Saved entries:
• • • • • • •
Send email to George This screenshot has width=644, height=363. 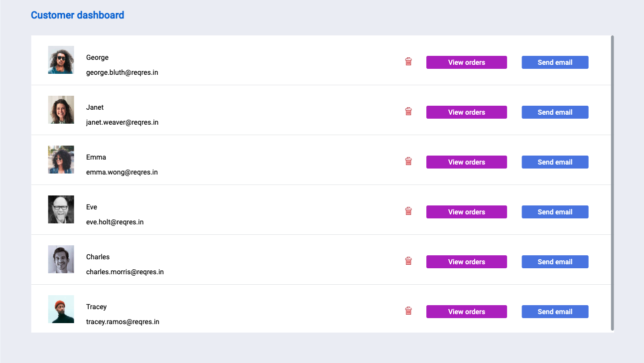pos(555,62)
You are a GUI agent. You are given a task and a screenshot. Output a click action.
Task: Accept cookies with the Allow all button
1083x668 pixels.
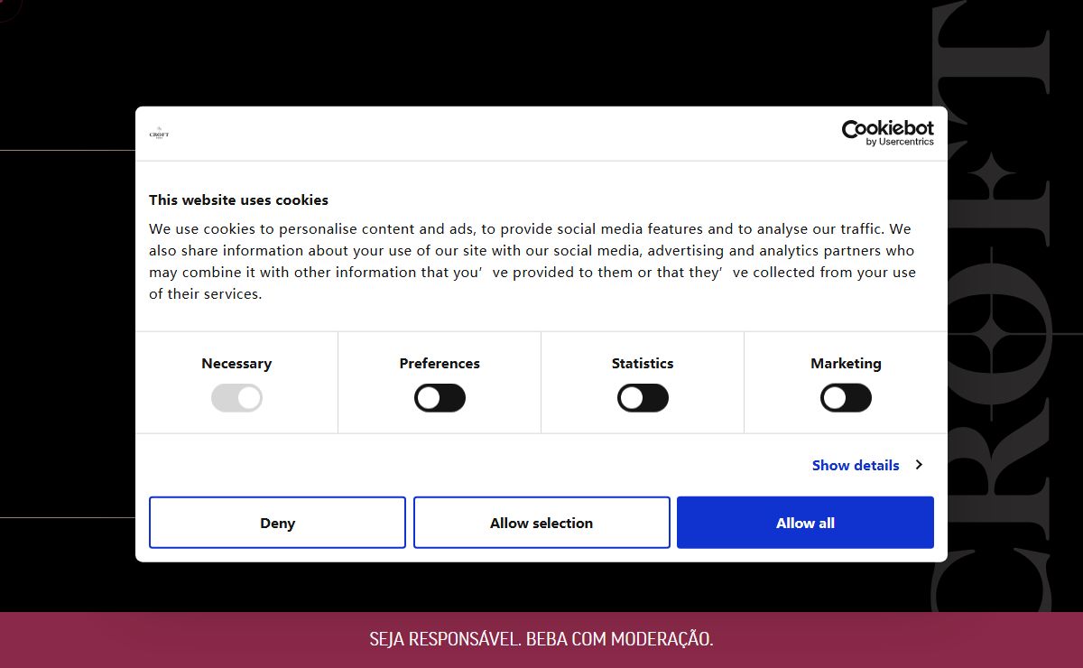point(805,523)
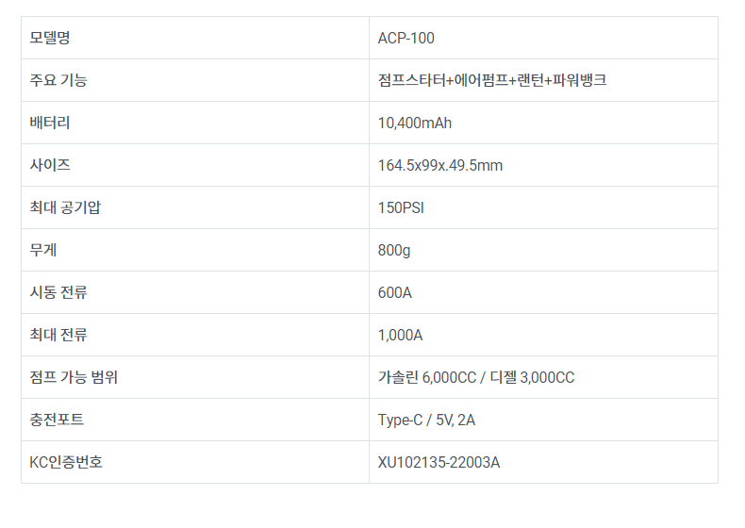The width and height of the screenshot is (745, 528).
Task: Select the 점프스타터+에어펌프+랜턴+파워뱅크 text
Action: (x=492, y=80)
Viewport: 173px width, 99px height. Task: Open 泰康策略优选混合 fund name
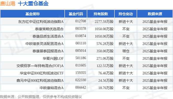49,29
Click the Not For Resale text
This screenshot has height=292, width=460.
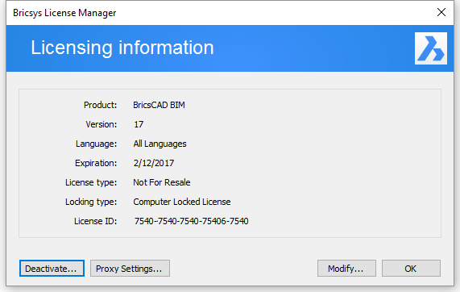click(x=162, y=182)
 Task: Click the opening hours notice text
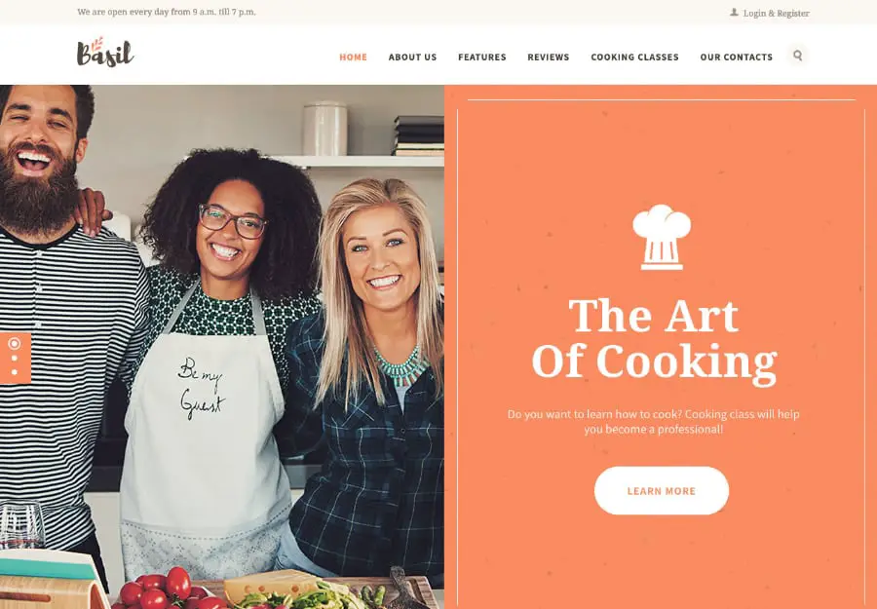(x=166, y=12)
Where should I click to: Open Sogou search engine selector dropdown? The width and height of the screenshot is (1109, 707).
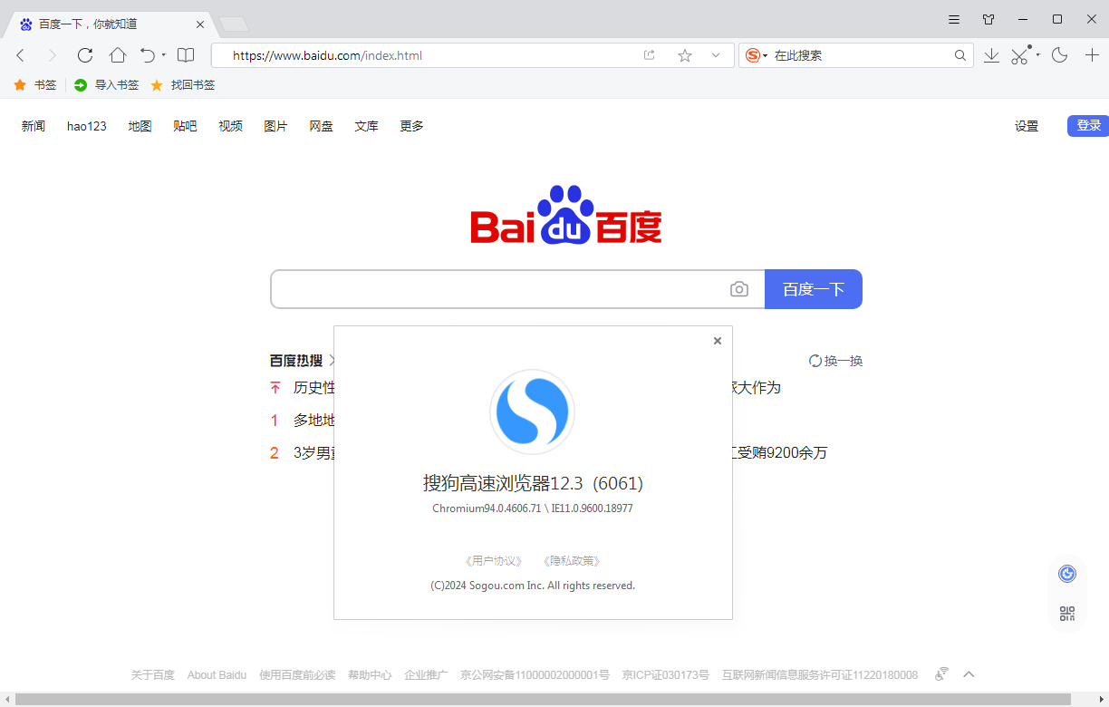point(756,55)
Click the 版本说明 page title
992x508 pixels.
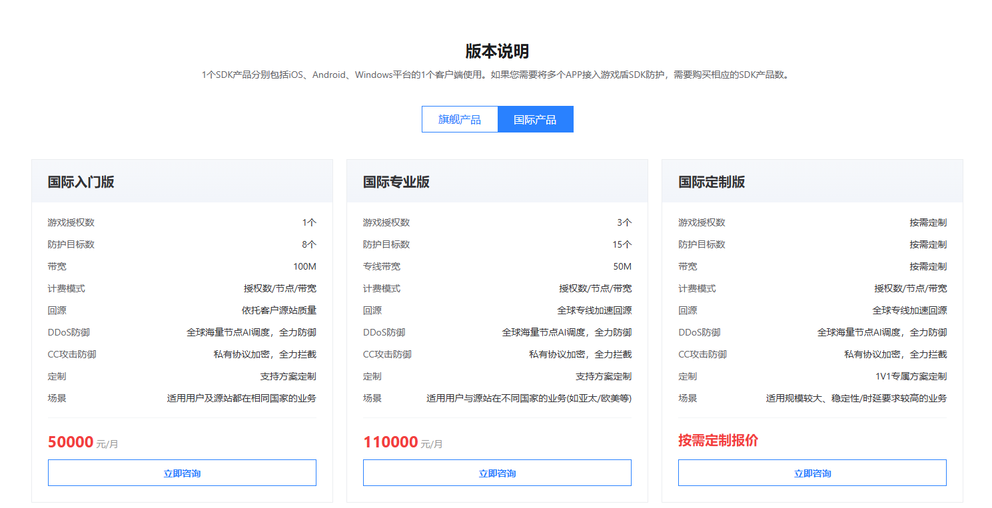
• • • • • • •
Each line from the one containing "You are a GUI" through the last line above should be retyped exactly, and no other line. Any picture is to be left out.

You are a GUI agent. You are given a task and a screenshot. Output a click action.
Task: Accept cookies with the Allow all button
1083x668 pixels.
point(805,523)
The width and height of the screenshot is (745, 528).
Task: Select the 점프스타터+에어펌프+랜턴+파워뱅크 text
Action: (x=492, y=80)
Viewport: 173px width, 99px height. Task: Open 泰康策略优选混合 fund name
49,29
Click the Not For Resale text
This screenshot has height=292, width=460.
click(x=162, y=182)
 Task: Click the opening hours notice text
(x=166, y=12)
Where should I click to: Open Sogou search engine selector dropdown? The width and height of the screenshot is (1109, 707).
point(756,55)
Click the 版本说明 page title
992x508 pixels.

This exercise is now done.